Über 100 Franken sind einige der bunten Kärtchen wert. Kein Wunder also, dass die Mitglieder der Pokémon-Liga Ostschweiz gut auf ihre Pokémon-Karten achten. Alle stecken in kleinen Plastikhüllen. Jeder Teilnehmer hat seine eigene Farbe: rote Mäppli, gelbe, schwarze.
«Ich möchte gar nicht wissen, wie viel Geld wir für die Karten schon ausgegeben haben», sagt Sandro Menzi. Der 40-Jährige hat erst vor fünf Jahren mit dem Pokémon-Kartenspiel begonnen.
«Ich finde die Taktik interessant», sagt er. Ihm geht es, wie den meisten hier, nicht in erster Linie um die herzigen Monster auf den Karten.
An diesem Abend haben sich in Gossau (SG) neun Menschen aus der Umgebung zu einem Turnier versammelt. Menzi ist der Älteste in der Runde. Der Jüngste ist sein 11-jähriger Sohn Nils. «Gegen ihn habe ich keine Chance», sagt der Vater.
Das Spiel braucht Übung und strategisches Geschick
Immer zwei Spieler sitzen sich gegenüber. Karten in der Hand und auf verschiedenen Stapeln vor sich. Rasend schnell verschieben sie Karten von einem Stapel auf den anderen. Legen Karten ab, drehen sie um. Für Laien ist das Spiel schwer verständlich.
«Die Grundzüge kann man ziemlich schnell lernen», sagt Sascha Haslauer (33). «Richtig gut wird man aber durch Übung.» Haslauer hat die Pokémon-Liga Ostschweiz vor fünf Jahren gegründet.
Als Kind war er ein Fan des Spiels. Beim letzten Umzug fielen ihm die Karten wieder in die Hände. «Ich wollte unbedingt wieder damit anfangen», sagt er. Anfangs musste er Verwandte zum Mitmachen überreden. Schnell fand er aber Gleichgesinnte auch ausserhalb der Familie.
Patrick Landis (27) beispielsweise. Er spielt seit seiner Kindheit. «Andere spielen Schach. Ich spiele Pokémon-Karten», sagt er. Um im Spiel gut zu sein, braucht man eine gute Strategie. «Deshalb ist es auch für Erwachsene geeignet», sagt Ligaleiter Sascha Haslauer.

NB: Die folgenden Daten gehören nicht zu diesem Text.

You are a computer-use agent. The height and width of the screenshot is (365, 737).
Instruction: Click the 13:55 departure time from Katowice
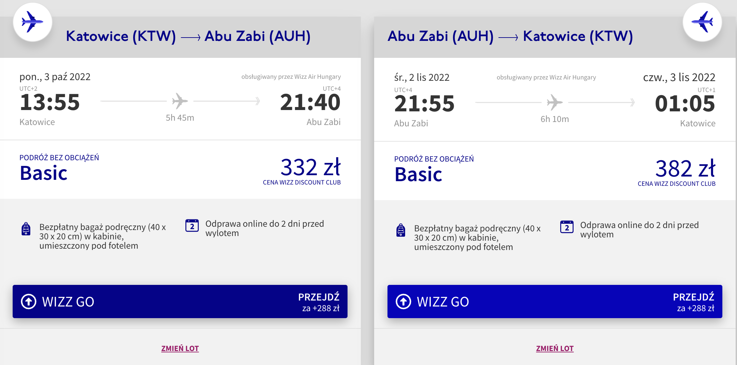tap(50, 102)
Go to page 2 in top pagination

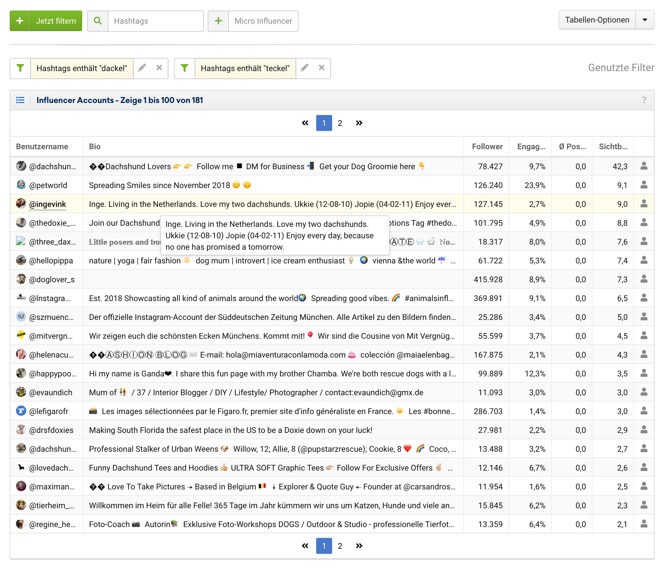[340, 123]
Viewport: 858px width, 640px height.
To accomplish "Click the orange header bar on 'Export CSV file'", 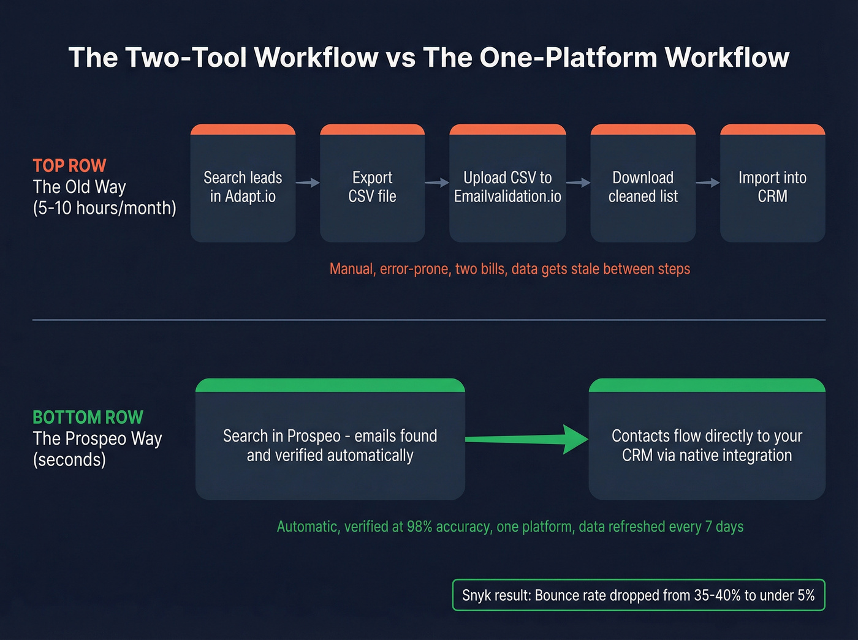I will point(372,129).
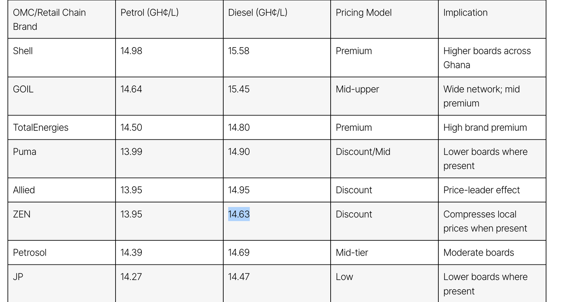The width and height of the screenshot is (567, 302).
Task: Click the Implication column header
Action: (465, 12)
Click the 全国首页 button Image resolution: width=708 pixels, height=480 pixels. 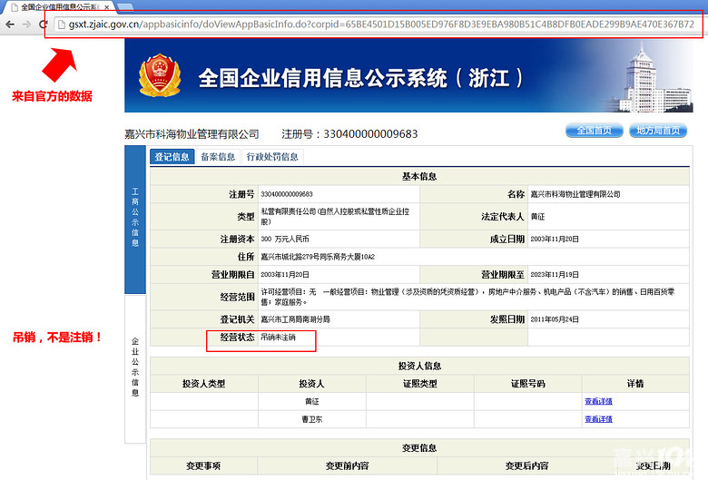[593, 131]
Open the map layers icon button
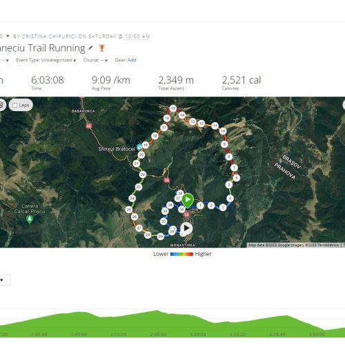The image size is (345, 345). [2, 105]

Alle paar Monate kommen neue Karten auf den Markt. So bleibt das Spiel auch nach Jahren spannend.
Der beste Spieler der Schweiz
Auf der ganzen Welt gibt es Pokémon-Ligen wie die in der Ostschweiz. Bei Turnieren treten die Spieler gegeneinander an. Sechs Mitglieder der Pokémon-Liga Ostschweiz waren vor Kurzem in Berlin an der Europameisterschaft.
Der 11-jährige Nils kam dort unter die Top 15 in der Junior-Kategorie. In der Schweiz ist er der beste Nachwuchsspieler. «Anfangs spielte ich einfach zum Spass», sagt er. «Jetzt ist mein Ziel aber die Weltmeisterschaft in den USA.»
Seine Chancen stehen gut. Falls er bis August unter den Top 22 in Europa bleibt, wird ihm die Reise sogar bezahlt.
Preisgeld bis zu 25’000 Dollar
An internationalen Wettbewerben nehmen Hunderte von Menschen teil. Tendenziell mehr Männer als Frauen. Die Ältesten sind über 70 Jahre alt. Das Preisgeld an solchen Wettbewerben beträgt bis zu 25’000 Dollar.
Beim Treffen in Gossau geht es aber nicht um Geld. Sondern ums Üben und den Spass. «Durch Pokémon habe ich viele neue Leute kennengelernt und neue Freunde gefunden», sagt Sascha Haslauer.
Sandro Menzi ergänzt: «Einige finden es vielleicht komisch, dass Erwachsene mit Pokémon-Karten spielen. Aber wir haben Freude. Und das ist das Wichtigste.»